To be done: Rewrite everything from the line containing "the Paste icon" down to the line containing "Action: 282,580", swapping "Paste" for "Copy" and leaving all else as it stands. Omit the pictures from your answer.

Given information:
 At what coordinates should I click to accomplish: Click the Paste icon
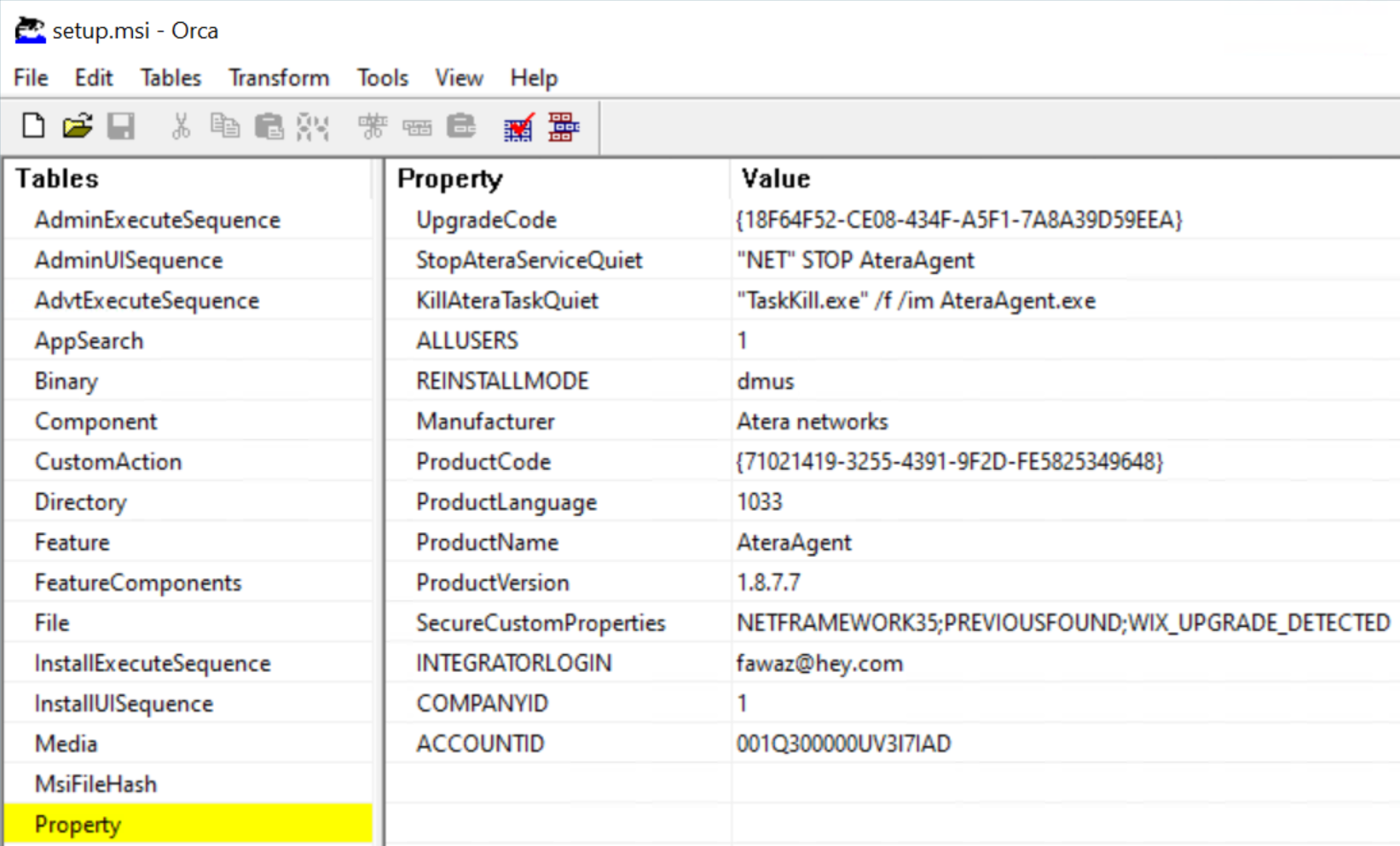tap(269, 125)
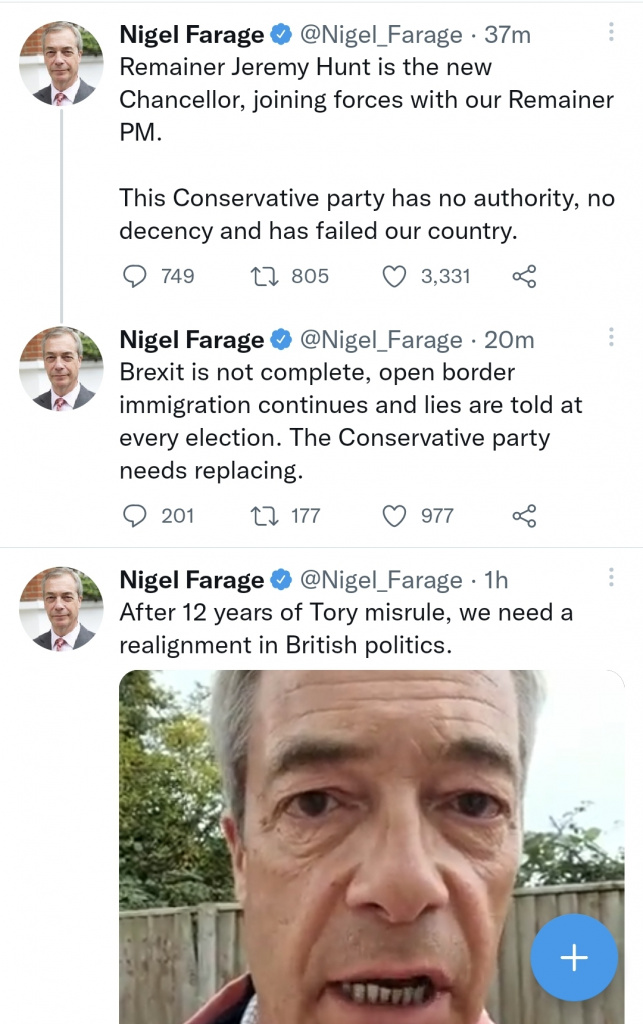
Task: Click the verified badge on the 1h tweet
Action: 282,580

---

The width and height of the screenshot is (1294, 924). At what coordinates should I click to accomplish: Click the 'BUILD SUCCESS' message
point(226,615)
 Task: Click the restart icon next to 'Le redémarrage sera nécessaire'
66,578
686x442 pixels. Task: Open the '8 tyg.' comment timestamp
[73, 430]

---

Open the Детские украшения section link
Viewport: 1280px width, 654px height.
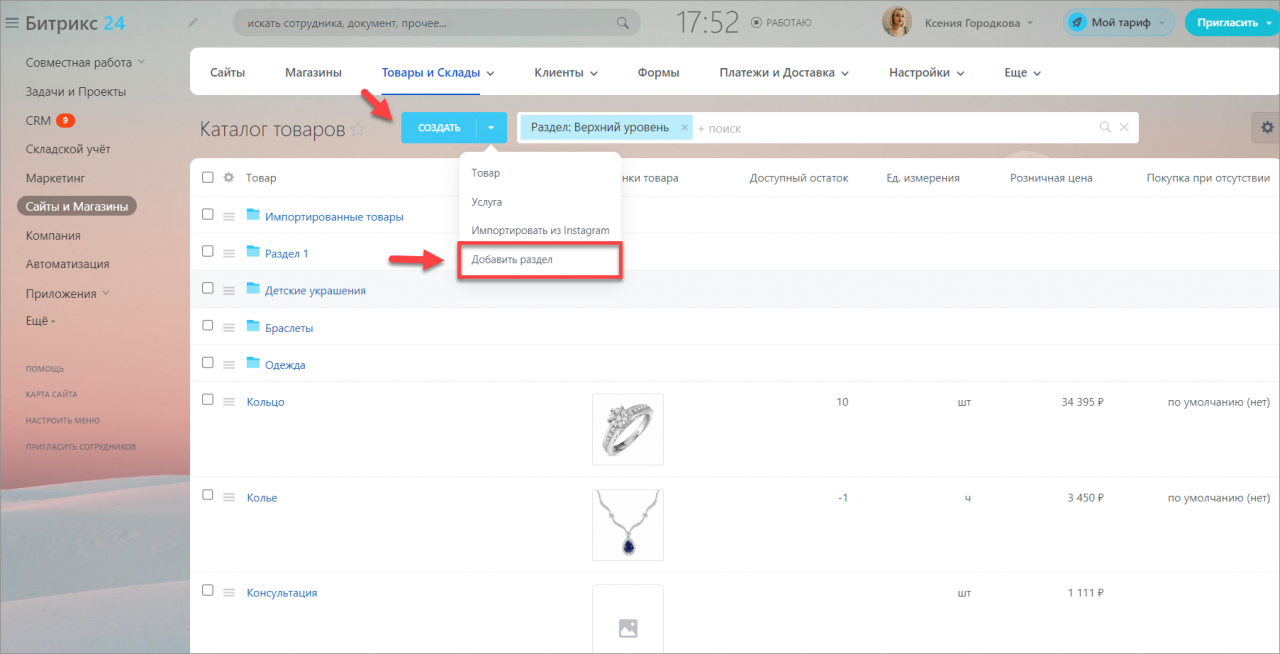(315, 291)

Completed task:
 At what coordinates should I click to accomplish: Click the Copy icon
tap(269, 125)
Task: Click the verified badge on the 1h tweet
Action: 282,580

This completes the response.